## GIVEN ENTRIES
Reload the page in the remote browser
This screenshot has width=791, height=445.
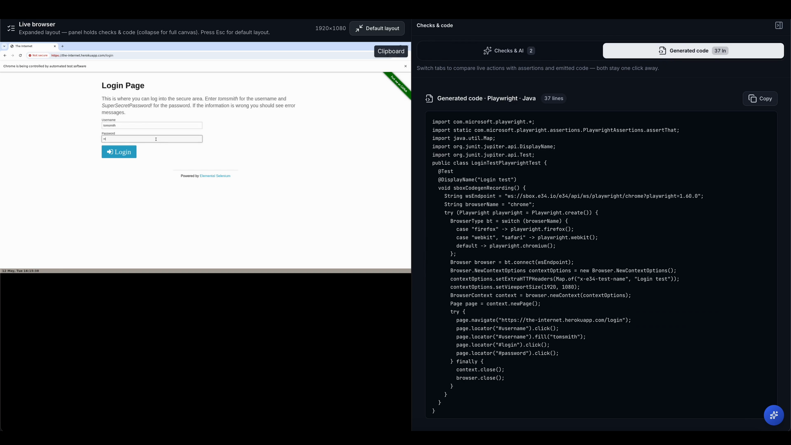pyautogui.click(x=20, y=55)
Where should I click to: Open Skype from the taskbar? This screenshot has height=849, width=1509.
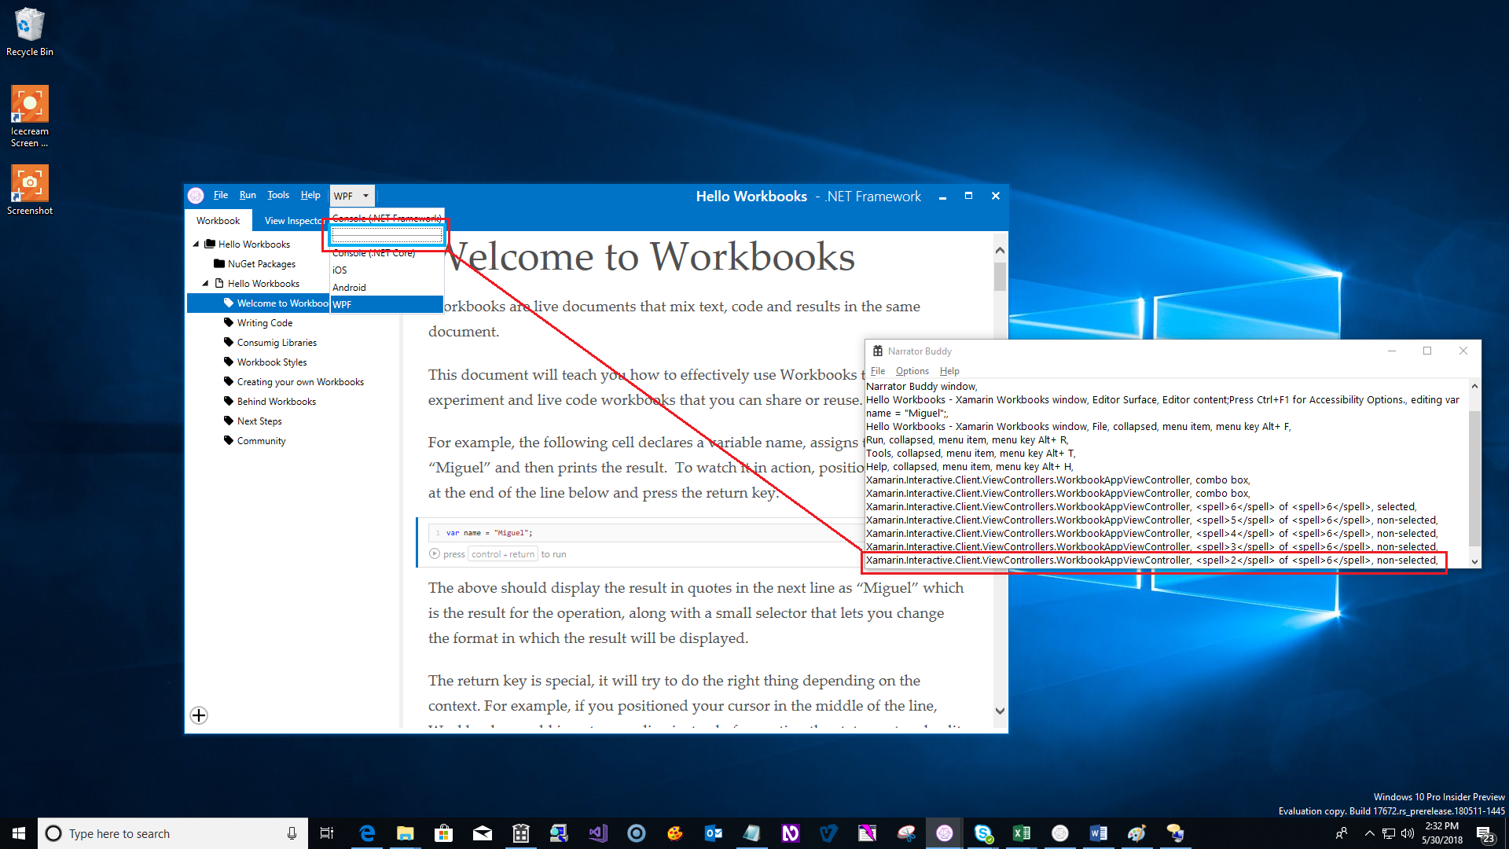[x=983, y=833]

## WHAT THIS TASK INVOLVES
In the copy, include every record exactly and no pictures.

## FINISHED EXERCISE
Reload the page in the remote browser
This screenshot has width=791, height=445.
pyautogui.click(x=20, y=55)
Where should I click to: Open Skype from the taskbar? This screenshot has height=849, width=1509.
[x=983, y=833]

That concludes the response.